Sur recours de l’intéressée, qui conteste devoir restituer l’indu, le tribunal du travail de Liège constate, de la circonstance que le montant des indemnités était quasi équivalent à la rémunération et même que – avec les allocations familiales majorées -, elle avait perçu plus pendant sa période d’incapacité que pendant sa période de travail. Le tribunal conclut que la bonne foi n’était pas établie, l’intéressée ayant dû se rendre compte du caractère anormal de la situation.

L’appel

Appel est interjeté de cette décision, sur la base de l’article 17 de la Charte de l’assuré social, le caractère rétroactif de la décision rectificative étant contesté par l’intéressée.

La position de la Cour

La Cour rappelle le libellé de l’article 17, relatif à l’hypothèse d’une décision entachée d’une erreur de droit ou matérielle. Dans cette hypothèse, la Charte dispose en son alinéa 1er que la nouvelle décision prise par l’institution de sécurité sociale va produire ses effets à la date à laquelle la décision rectifiée aurait dû elle-même prendre effet mais, en vertu de la même disposition, en son alinéa 2, la nouvelle décision ne produit ses effets, dans cette hypothèse, que le premier jour du mois qui suit la notification si le droit à la prestation est inférieur à celui qui avait été reconnu initialement.

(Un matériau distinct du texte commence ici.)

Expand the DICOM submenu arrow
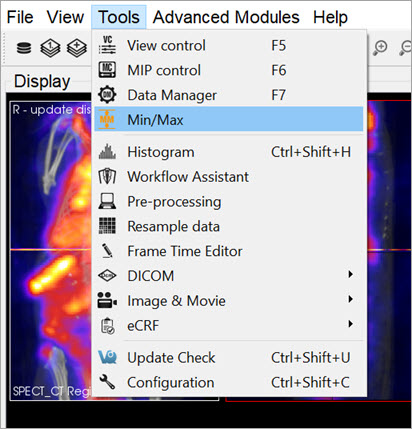Image resolution: width=412 pixels, height=429 pixels. [350, 275]
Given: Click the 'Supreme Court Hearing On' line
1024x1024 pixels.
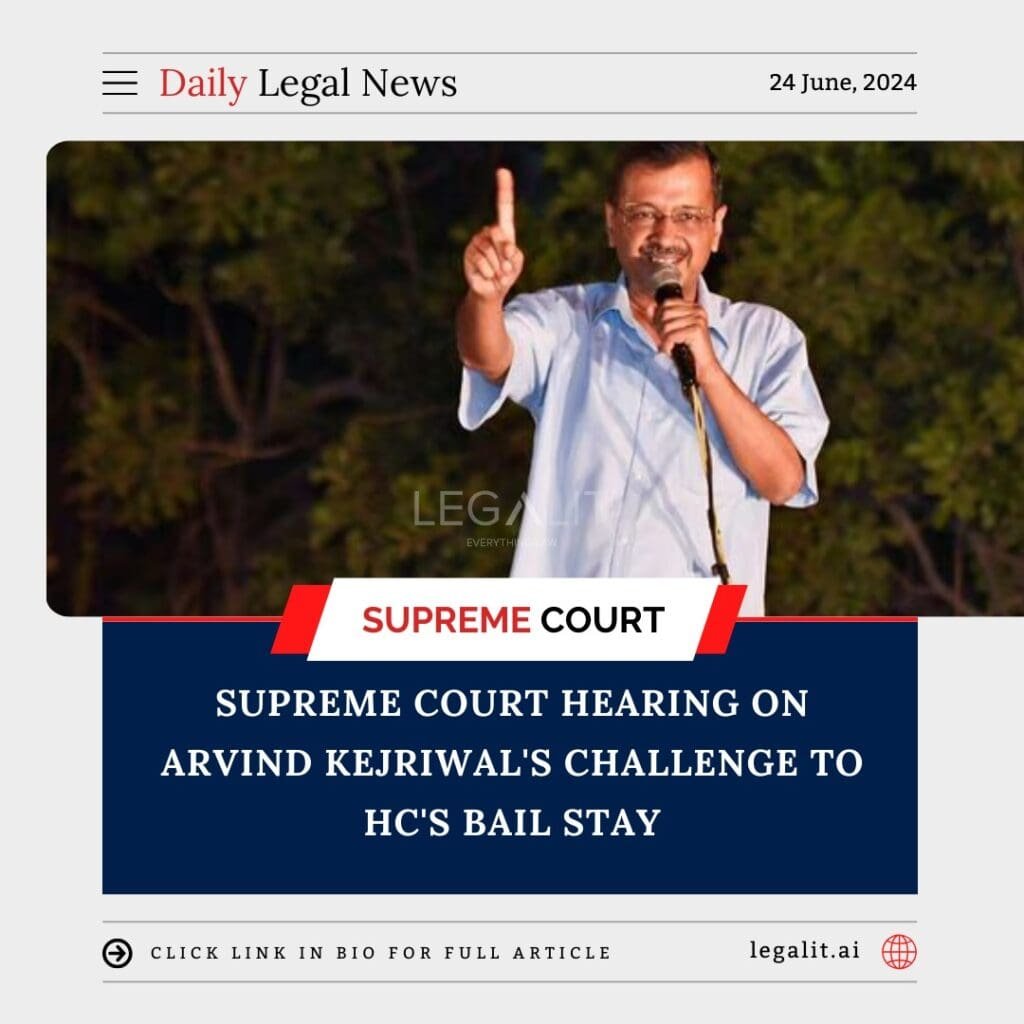Looking at the screenshot, I should (512, 703).
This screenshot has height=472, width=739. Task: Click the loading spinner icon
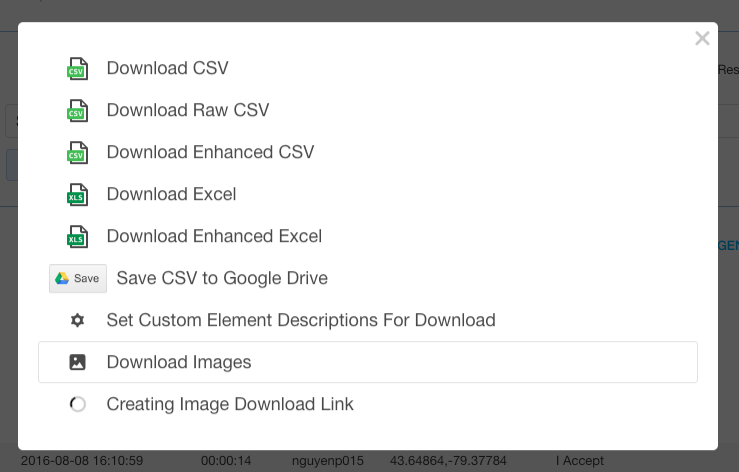click(x=77, y=404)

L’alinéa 3 du même article prévoit cependant que cette mesure n’est pas d’application si l’assuré social savait ou devait savoir qu’il n’avait pas ou plus droit à l’intégralité d’une prestation. Pour apprécier s’il savait ou devait savoir, il faut se référer à l’arrêté royal du 31 mai 1933 concernant les déclarations à faire en matière de subventions, indemnités et allocations.

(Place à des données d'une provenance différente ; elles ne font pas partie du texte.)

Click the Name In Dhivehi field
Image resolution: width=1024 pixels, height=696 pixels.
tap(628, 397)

La Cour reprend les thèses en présence étant d’une part que l’appelante demande l’application de l’alinéa 1, qui implique l’absence d’effet rétroactif de la décision rectificative et donc l’absence d’indu, et d’autre part que l’organisme assureur, se fondant sur l’alinéa 3, considère que l’intéressée devait savoir qu’elle n’avait pas droit à des indemnités aussi élevées.

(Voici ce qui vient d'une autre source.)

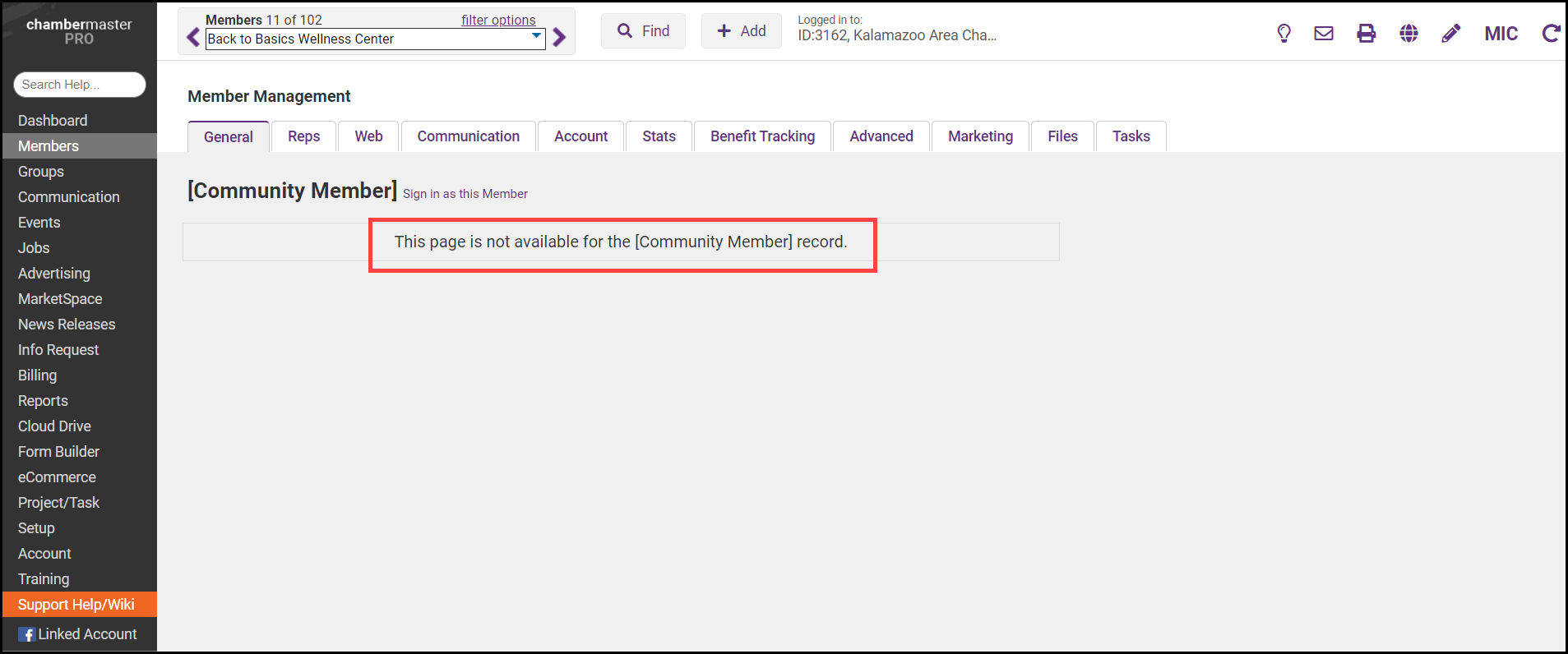Click the lightbulb icon in top toolbar
Screen dimensions: 1568x654
point(1284,34)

La Cour va donc devoir interpréter les termes « savait ou devait savoir ».

Elle précise que l’article 17, alinéa 3 n’exige pas une intention frauduleuse, non plus que le recours à des manœuvres frauduleuses. Ceci ressort du rapprochement avec l’arrêté royal du 31 mai 1933 ci-dessus, auquel le texte légal se réfère. L’arrêté prévoit une infraction dont l’élément moral consiste dans un dol général et non un dol spécial. Il utilise en effet le terme « sciemment » et n’exige pas une intention de fraude.

Rappelant les circonstances de l’espèce, la Cour retient que l’intéressée aurait dû avoir des indemnités d’incapacité de travail de 60% des rémunérations perdues (ayant deux enfants à charge). Elle a cependant perçu quasi la totalité. Elle devait, dès lors pour la Cour, savoir qu’elle percevait trop. La Cour se fonde sur le fait que l’ensemble des travailleurs engagés sur le marché de l’emploi savent que les indemnités sont normalement inférieures à la rémunération en période d’activité. Il s’agit, pour elle, « d’une donnée élémentaire relevant des connaissances collectives ».

Ne résiste donc pas son argument selon lequel elle avait fait confiance à des professionnels de la matière et qu’elle ne pouvait, par ailleurs, comparer ses salaires avec des indemnités journalières. En outre, un argument tiré de la modification de sa situation familiale est également rejeté.

Pour la Cour l’honnêteté eût voulu qu’elle informe la mutuelle.

L’appel n’est dès lors pas fondé.

Intérêt de la décision

La reconnaissance du caractère rétroactif d’une décision rectificative en cas d’erreur d’une institution de sécurité sociale n’est pas fréquente. Il est en effet exigé que soit admise la mauvaise foi de l’assuré social. La Cour interprète ici la condition exigée par l’alinéa 3 de l’article 17 pour qu’il y ait rétroactivité, étant que le bénéficiaire savait ou devait savoir qu’il percevait une prestation qui n’était pas due.